Because merlyn knew shell, sed and awk so well, he could answer
questions in the requested language ... and then compare and
contrast with a more elegant Perl solution.

BTW, I believe this at least partly explains why merlyn formed
part of the 2.7% who voted _against_ the formation of a separate
comp.lang.perl newsgroup in 1989.

The old use.perl.org links to verify this are broken unfortunately.
Though I found a wayback machine link:

http://web.archive.org/web/20041225063326/http://use.perl.org/comments.pl?sid=10975cid=16619


Thanks. I remember reading most of that before.

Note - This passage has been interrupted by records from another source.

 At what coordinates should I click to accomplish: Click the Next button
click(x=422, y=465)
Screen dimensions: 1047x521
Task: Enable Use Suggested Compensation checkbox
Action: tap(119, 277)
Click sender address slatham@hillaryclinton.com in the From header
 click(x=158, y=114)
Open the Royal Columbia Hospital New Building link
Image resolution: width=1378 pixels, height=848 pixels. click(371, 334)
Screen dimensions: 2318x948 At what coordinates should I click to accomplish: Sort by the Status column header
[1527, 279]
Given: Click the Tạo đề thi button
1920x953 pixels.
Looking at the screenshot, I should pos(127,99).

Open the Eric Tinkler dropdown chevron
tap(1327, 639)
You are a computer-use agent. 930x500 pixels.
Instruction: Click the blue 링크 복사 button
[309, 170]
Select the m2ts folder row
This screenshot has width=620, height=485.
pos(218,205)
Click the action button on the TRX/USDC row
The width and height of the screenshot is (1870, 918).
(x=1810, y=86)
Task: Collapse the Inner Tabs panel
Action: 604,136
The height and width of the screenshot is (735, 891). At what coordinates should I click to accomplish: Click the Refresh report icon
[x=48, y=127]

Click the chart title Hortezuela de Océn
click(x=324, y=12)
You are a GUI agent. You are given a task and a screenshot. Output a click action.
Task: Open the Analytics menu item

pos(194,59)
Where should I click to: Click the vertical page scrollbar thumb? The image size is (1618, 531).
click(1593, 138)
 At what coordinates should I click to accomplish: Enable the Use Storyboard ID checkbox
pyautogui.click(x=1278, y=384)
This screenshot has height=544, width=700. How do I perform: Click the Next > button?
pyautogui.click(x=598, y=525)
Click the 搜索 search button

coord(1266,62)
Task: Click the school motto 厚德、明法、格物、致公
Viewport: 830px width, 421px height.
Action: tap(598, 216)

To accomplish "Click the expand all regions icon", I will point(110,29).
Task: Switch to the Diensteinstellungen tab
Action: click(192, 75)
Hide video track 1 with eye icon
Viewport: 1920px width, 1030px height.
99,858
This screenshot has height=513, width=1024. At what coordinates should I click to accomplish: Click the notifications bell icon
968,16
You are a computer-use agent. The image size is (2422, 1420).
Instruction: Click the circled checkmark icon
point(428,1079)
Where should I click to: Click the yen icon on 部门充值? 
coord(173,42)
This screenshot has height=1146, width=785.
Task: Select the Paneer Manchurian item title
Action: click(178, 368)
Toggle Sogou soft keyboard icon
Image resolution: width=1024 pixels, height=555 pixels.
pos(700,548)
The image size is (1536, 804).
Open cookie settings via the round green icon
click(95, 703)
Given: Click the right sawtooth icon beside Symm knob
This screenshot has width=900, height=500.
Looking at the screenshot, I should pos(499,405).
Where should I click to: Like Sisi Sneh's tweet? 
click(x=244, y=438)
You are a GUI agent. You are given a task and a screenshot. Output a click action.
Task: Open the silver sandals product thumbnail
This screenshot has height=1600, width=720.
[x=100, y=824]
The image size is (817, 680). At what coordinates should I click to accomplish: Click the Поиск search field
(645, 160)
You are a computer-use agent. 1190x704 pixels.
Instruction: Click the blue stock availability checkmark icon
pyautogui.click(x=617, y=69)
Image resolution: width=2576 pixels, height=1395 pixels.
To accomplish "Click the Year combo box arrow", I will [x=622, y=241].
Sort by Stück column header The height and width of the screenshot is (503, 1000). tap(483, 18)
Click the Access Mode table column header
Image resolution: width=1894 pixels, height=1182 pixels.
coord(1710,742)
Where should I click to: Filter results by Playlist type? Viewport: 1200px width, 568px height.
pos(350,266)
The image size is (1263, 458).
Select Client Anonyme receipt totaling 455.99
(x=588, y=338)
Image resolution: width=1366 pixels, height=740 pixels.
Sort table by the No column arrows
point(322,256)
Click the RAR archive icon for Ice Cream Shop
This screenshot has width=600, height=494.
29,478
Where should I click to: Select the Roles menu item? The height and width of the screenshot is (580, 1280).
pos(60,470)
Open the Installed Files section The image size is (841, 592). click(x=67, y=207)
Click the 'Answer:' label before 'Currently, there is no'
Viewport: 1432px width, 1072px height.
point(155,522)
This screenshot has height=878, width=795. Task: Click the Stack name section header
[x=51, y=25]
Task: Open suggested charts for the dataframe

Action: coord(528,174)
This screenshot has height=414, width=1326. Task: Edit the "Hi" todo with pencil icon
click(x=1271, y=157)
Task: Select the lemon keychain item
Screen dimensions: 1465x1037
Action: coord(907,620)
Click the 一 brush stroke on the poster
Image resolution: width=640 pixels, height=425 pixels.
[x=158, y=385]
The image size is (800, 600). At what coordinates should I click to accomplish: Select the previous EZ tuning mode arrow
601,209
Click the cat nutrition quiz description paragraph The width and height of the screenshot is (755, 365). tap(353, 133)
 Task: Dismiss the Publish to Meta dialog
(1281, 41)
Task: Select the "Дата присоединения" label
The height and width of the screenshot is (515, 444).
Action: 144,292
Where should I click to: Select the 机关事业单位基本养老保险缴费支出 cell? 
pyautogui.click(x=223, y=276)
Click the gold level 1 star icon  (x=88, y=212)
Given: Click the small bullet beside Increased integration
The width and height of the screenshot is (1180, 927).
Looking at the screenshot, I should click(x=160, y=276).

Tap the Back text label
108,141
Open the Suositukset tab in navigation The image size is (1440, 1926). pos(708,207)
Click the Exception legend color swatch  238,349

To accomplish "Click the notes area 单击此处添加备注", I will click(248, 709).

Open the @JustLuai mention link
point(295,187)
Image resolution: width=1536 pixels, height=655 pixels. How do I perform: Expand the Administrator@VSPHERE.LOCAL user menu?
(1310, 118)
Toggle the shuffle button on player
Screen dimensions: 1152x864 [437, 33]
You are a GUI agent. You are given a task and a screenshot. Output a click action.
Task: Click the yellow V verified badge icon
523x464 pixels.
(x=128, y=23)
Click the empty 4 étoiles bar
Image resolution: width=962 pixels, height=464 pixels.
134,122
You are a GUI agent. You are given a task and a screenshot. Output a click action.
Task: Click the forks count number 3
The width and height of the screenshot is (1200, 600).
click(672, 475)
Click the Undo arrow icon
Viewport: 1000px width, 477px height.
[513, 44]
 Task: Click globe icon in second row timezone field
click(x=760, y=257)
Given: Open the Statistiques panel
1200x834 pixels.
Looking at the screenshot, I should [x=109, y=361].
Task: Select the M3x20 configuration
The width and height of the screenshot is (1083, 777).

Oh, and here is a (hopefully not broken) link to the original 1989
vote for comp.lang.perl, carried by 205 votes to 7:

https://groups.google.com/forum/?fromgroups=#!msg/news.groups/bjii5Z9iJgY/RgAl62J00OUJ


That, however, I hadn't thought of tracking down. Brilliant. Thank you!

Dave...




Re: 25 Years of Perl

2012-11-20 Thread David Cantrell
On Tue, Nov 20, 2012 at 12:09:34PM +, James Laver wrote:

 We take it so much for granted that you could connect to any number of 
 different database engines with the same perl binary these days, or with any 
 other programming language too, but really perl led the world here. This was 
 quietly revolutionary.
 
 How many webhosts do we think would ship several perls for several different 
 database engines?

About as many as give you a choice of database engines.  Approximately
none.

-- 
David Cantrell | http://www.cantrell.org.uk/david

There's no problem so complex that it can't be solved
by killing everyone even remotely associated with it


RE: 25 Years of Perl

2012-11-20 Thread abhishek jain


 Was Embperl ever really important.
  I know I have a strong aversion to it (and I think you might also
 have
  the same aversion - engendered by the same project).
 
 
 That project was the only one where I used a proper templating
 system, so I felt obliged to mention it :-) I did struggle to find
 others using it though, when searching for support/online resources/etc
 (although Gerald himself was always very helpful)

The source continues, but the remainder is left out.